→ **Problem to solve**
Copy out the items below from the line holding "The image size is (1512, 768)." through the line holding "The image size is (1080, 634).", both lines included.

→ **Provided data**
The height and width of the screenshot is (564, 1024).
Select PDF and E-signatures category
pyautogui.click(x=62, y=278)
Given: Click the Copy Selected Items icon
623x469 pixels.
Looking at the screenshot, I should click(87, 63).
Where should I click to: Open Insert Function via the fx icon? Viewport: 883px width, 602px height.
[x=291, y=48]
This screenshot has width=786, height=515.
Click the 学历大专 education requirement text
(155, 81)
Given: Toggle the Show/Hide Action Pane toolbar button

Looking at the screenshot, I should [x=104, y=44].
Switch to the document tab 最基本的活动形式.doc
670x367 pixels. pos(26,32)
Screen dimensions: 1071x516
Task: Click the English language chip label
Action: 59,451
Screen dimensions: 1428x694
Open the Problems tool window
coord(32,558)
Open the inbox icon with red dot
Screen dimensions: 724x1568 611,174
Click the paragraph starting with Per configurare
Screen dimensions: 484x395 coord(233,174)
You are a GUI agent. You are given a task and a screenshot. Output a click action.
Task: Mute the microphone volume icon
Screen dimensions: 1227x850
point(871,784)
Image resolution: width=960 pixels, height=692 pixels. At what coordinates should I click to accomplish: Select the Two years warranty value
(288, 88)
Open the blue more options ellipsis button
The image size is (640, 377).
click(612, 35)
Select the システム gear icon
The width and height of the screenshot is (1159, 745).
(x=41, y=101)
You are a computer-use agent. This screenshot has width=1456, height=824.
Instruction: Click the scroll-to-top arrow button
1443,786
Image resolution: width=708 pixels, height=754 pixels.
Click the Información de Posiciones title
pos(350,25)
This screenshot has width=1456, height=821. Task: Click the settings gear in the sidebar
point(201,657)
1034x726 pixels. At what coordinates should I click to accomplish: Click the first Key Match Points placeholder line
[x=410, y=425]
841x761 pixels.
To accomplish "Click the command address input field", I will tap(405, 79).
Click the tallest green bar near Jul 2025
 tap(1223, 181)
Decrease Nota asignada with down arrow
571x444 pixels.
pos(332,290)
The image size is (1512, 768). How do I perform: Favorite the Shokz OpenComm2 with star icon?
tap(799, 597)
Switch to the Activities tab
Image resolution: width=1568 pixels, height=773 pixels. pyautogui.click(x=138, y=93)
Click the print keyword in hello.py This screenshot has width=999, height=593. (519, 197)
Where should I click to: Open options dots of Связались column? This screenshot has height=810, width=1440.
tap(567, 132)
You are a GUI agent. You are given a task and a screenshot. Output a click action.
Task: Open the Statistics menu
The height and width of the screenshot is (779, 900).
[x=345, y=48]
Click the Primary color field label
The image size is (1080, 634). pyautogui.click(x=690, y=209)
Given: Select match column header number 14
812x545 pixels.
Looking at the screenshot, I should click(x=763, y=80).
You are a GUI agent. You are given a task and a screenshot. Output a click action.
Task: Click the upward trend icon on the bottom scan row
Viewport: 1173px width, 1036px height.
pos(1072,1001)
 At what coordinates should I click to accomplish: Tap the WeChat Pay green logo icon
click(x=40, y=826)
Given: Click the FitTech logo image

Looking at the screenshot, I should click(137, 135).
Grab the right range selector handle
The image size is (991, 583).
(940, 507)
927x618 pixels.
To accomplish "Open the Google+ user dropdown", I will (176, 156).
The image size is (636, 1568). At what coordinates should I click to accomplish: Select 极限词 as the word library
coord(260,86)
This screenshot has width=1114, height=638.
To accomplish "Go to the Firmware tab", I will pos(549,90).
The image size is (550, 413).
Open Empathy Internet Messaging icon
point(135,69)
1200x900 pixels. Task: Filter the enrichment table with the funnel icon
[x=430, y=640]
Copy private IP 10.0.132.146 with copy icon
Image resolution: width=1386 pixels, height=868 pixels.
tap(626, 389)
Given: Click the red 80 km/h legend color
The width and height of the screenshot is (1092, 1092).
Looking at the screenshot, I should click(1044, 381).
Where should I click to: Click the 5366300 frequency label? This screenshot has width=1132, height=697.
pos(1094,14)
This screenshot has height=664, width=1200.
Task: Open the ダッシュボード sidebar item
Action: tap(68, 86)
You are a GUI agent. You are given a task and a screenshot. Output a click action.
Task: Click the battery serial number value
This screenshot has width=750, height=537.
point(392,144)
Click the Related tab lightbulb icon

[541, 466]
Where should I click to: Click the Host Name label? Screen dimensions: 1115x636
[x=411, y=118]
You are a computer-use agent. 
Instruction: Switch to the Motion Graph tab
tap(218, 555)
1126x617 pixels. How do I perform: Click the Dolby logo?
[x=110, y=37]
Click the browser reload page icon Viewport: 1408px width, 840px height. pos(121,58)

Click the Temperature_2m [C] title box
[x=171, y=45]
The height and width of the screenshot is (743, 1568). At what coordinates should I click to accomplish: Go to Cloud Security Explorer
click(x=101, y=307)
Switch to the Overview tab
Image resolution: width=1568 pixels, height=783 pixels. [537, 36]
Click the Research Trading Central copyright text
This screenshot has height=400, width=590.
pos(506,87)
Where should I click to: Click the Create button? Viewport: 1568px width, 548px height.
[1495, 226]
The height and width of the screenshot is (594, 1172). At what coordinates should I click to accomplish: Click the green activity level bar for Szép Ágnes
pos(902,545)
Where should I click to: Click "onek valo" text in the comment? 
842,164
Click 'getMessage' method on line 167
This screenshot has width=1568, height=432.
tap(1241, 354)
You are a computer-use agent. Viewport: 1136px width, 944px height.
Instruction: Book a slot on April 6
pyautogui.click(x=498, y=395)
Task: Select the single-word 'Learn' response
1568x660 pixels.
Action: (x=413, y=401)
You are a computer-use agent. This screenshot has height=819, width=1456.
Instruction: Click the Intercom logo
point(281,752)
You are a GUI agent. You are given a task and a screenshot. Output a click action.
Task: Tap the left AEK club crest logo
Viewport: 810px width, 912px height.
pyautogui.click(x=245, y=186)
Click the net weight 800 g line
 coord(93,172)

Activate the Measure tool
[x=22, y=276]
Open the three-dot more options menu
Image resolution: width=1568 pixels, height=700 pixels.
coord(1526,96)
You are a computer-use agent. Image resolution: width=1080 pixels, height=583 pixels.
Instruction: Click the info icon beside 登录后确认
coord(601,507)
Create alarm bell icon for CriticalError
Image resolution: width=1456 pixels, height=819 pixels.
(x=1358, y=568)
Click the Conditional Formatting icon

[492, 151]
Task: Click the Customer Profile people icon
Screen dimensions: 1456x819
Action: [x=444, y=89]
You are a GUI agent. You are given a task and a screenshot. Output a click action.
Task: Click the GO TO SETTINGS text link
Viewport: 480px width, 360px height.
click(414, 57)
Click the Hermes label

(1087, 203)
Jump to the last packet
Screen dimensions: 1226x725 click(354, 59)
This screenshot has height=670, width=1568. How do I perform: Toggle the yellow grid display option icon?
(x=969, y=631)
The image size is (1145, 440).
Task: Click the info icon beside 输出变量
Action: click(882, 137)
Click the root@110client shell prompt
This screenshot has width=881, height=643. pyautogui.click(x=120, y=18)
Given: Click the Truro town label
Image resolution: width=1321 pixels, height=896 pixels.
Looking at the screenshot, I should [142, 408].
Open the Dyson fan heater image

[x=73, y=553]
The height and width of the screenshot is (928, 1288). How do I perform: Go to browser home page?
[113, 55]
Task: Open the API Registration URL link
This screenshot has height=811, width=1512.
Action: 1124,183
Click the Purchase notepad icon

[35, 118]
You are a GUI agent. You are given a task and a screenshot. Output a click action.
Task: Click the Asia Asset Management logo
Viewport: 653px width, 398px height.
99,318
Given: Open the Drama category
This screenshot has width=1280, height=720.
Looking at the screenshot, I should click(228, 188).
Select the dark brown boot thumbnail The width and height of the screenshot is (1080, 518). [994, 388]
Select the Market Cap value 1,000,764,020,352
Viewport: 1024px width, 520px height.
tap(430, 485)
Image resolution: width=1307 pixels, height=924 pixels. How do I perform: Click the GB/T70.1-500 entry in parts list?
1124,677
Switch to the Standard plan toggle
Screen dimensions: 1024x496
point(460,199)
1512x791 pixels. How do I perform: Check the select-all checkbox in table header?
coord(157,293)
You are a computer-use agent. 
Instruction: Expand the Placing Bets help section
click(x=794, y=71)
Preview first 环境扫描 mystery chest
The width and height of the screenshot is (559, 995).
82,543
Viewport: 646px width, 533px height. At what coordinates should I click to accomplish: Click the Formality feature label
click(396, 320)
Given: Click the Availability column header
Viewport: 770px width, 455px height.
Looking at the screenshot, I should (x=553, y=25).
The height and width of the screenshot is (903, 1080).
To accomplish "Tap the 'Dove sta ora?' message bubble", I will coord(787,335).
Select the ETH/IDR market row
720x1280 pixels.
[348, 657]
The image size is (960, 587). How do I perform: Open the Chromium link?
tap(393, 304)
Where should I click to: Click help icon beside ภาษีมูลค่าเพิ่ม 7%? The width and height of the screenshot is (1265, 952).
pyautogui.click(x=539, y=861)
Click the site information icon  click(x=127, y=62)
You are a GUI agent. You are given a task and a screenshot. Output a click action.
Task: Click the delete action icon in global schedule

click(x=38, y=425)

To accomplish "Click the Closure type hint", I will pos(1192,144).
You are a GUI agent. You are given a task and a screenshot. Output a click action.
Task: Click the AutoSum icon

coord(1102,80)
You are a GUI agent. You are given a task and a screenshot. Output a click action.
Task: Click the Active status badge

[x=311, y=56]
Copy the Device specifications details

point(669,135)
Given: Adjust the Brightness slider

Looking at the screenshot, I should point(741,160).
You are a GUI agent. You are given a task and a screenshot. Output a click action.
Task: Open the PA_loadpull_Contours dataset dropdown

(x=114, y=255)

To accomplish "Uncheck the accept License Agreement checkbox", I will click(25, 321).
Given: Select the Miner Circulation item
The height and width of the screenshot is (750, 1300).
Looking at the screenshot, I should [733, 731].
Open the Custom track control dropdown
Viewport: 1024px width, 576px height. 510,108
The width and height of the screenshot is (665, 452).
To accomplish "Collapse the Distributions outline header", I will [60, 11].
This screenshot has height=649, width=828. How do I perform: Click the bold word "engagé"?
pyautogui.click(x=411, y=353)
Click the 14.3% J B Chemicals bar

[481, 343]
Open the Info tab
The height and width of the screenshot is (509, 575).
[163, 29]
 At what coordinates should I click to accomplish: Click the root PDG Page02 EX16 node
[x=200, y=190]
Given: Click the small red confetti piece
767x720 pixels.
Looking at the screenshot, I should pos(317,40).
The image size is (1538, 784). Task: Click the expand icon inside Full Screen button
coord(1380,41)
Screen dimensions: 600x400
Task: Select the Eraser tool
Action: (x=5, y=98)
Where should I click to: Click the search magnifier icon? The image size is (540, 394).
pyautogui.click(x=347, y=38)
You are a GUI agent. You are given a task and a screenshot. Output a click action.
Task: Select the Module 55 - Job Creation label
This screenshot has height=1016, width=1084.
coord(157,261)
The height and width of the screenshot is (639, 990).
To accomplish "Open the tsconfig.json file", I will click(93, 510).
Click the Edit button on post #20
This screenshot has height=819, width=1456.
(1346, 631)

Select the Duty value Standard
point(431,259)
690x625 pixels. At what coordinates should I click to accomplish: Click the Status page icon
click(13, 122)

→ **The completed task**
The image size is (1512, 768). How do I perform: Favorite the Shokz OpenComm2 with star icon?
tap(799, 597)
Switch to the Activities tab
Image resolution: width=1568 pixels, height=773 pixels. pyautogui.click(x=138, y=93)
Click the print keyword in hello.py This screenshot has width=999, height=593. (519, 197)
Where should I click to: Open options dots of Связались column? This screenshot has height=810, width=1440.
tap(567, 132)
You are a GUI agent. You are given a task and a screenshot. Output a click action.
Task: Open the Statistics menu
The height and width of the screenshot is (779, 900).
[x=345, y=48]
Click the Primary color field label
The image size is (1080, 634). pyautogui.click(x=690, y=209)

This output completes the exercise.